**Excerpt provided**
•••
Only reason I cut the crew some slack is the complicated reversion laws, unusual warning sounds and displays and such. I still think the PF thot he couldn't stall the jet due to the AoA protections ( poor term, but for another thread). Otherwise, I blame the crew.

I do not agree that the jet is so well designed that it is fool proof. Nor do I buy the argument that it did what it was supposed to, so no problem with the jet. I throw the foul flag, and point to the displays, confusing warnings, and on and on....

I see no point in discussing the yaw dampers and sideslip angles and all that stuff. Best I can tell is that the jet was fairly controllable, even at an extreme AoA and slow speed. So an attaboy to Airbus aero folks. And many "aw $hits" to the display and sfwe folks and training program. Takes 20 of gums' "attaboys" to equal one "aw $hit".

My feeling is that most of the pilots here think that better training and more hand-flying is vital. And then there's the human factors such as displays, warnings and complicated control law reversions. Am I way off base?

I thank the Lord that the primitive FBW system I flew had AoA as the prime limit, and the gee and rate limits secondary. Our yaw damper for the rudder commands was decent, but prolly no better than any jet that flew from the mid-fifties.

I say again that you could not get into the stall or "deep stall" without zooming up at 70 or 80 degrees of pitch and let the jet zip past the control law limits, then settle into the infamous "deep stall". If you were rolling and such, it was really hard to do.

I look forward to the final report and recommendations. Will be extremely interesting.

bubbers44 1st May 2012 20:44

gums, I agree, yaw had nothing to do with this crash. Pulling back on the SS for no reason did and they would have been better rolling off into a steep bank than pitching up into a deep stall. He must have thought he was stall protected and forgot he was in alternate law. I still would like to know of those 2900 hrs how many were flying and how many merely monitoring an autopilot.

When I upgraded to captain from the MD80 to the B737 200 I did a lot of hand flying in the 80 to get my basic skills back to what they were. Flying skills can not be maintained by monitoring, only by doing.

jcjeant 1st May 2012 21:54


I still would like to know of those 2900 hrs how many were flying and how many merely monitoring an autopilot.
Assuming that this pilot fly only long haul .. and taking an average of 8 hours flight for each trip
Assuming that the pilot fly manually (generous here) ten minutes after take off and ten minutes before landing ( I'm being generous as it's already almost impossible he perform all take off and landings) .. this gives a manual flying experience (at low altitude) of 120 hours!

gums 1st May 2012 22:01

To my defense of confusing reversion
 
So I look up the reversion laws and sub-laws and sub-sub-laws. Then read the footnotes and such, and then I get upset. Sorry, but I want/need something to hang my hat on.
•••
**Given data**
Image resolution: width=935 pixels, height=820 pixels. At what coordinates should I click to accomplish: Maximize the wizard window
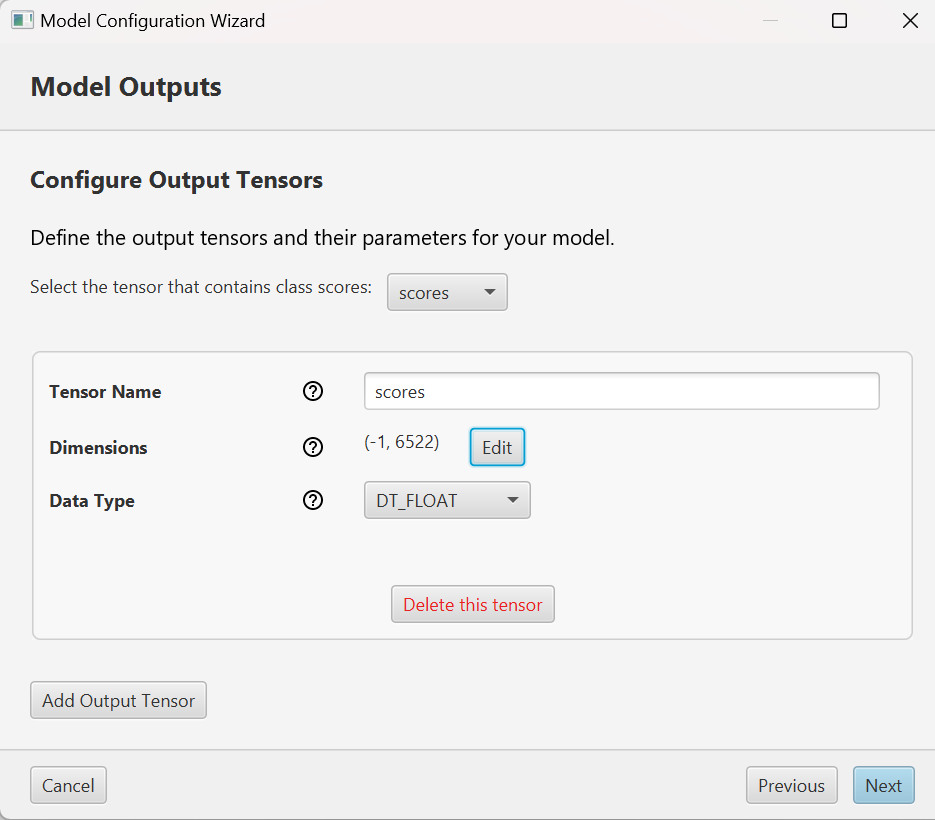pos(839,21)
•••
**Exercise task 1**
Transcribe, word for word, the passage of the forum discussion on the Airbus stall from "I thank the" to "hard to do.".
**Exercise task 2**
Extend the forum discussion on the Airbus stall and its control law reversions, beginning after its final sentence.

**Task output 1**
I thank the Lord that the primitive FBW system I flew had AoA as the prime limit, and the gee and rate limits secondary. Our yaw damper for the rudder commands was decent, but prolly no better than any jet that flew from the mid-fifties.

I say again that you could not get into the stall or "deep stall" without zooming up at 70 or 80 degrees of pitch and let the jet zip past the control law limits, then settle into the infamous "deep stall". If you were rolling and such, it was really hard to do.

**Task output 2**
And only thing I have if my touch and feel and experience. You know, "talk to me baby. What's this thing doing? I can help."

So Here's the notes from the A330 flight control reversion when outta basic control laws.


(a) alpha floor is lost. AOA is still monitored but warnings relate now to stall speed rather than AOA. Refer LOW SPEED STABILITY. If VS1G cannot be calculated due to loss of weight or slat/flap position information then there is no AOA protection at all.

Between alpha prot and alpha max, the sidestick commands AOA directly. Autopilot disconnects. TOGA lock is activated when AOA reaches alpha floor. This protection never allows alpha max to be exceeded. Stall AOA is greater than alpha max [ no kidding]

Protection totally lost if DUAL ADR failure or ADR disagree.
I was pretty good in school, but would have trouble on a test with these footnotes. Sheesh.

If WOW, then I don't care about other things not agreeing as long as the AOA probes are not all reading the same value and don't move when I pull or push a bit ( and would expect a warning of some kind). Of course, I could prolly "feel" some burble" "buffet" or wing rock or other things that let me know I am getting where I don't want to be.

So I do not let the 'bus design off the hook. I go with lottsa crew error in technique and coordination, but also question the basic design philosophy and training.

NeoFit 1st May 2012 22:17

Hi,


this gives a manual flying experience (at low altitude) of 120 hours!
Sure, if such UAS event hapened while taking off or approach, the pilots were able to think about MAN PITCH TRIM, because they are trained for (ONLY at low altitude). [remember TAMRON 1994 LFPO]

Is there anybody believing at FL370 that THS had gone away -13 degrees ?

chris weston 1st May 2012 22:54

All pilots should be competent at hand flying because your passengers deserve this.

Bubbers, 289 absolutely agree.

But ..... they don't deserve this they need this. The distinction between the two verbs is vital.

infrequentflyer789 1st May 2012 23:17


Originally Posted by bubbers44 (Post 7166093)
He must have thought he was stall protected and forgot he was in alternate law.

This keeps coming up, in various forms, and I'm not sure I understand why.

If never trained in alt law I can see why he maybe missed the display and pnf call of it, and even the stall warning didn't give him a clue... but why was he anywhere near protection envelope in the first place ? The protections are there, I thought, to stop inadvertently straying outside the envelope, and (some modes) to give maximum performance within the protection envelope for specific circumstances - e.g. emergency terrain avoidance. What lead PF to desire maximum climb performance and then assume he was protected ?

Or put another way, you say PF was thinking:

"I can pull back as hard as I like to get maximum climb, because the plane will protect me"

But before that must be the thought:

"I need to pull back hard to climb fast (for several 000 ft) because... <???>"

This is right at the start, before the stall, to be clear.

What's the blank ? Surely unless we can fill that in the thought-he-was-protected is not relevant, and we are back to LOC in pitch being inadvertent. What little CVR there is seems also to support that - PNF says "why are you climbing" not "pull up mountain ahead". PF response seems to indicate he doesn't believe or understand he is climbing, PNF then insists he is.

chrisN 2nd May 2012 00:43

2.5.12


IF, re: “ . . . pull back as hard as I like to get maximum climb . . .”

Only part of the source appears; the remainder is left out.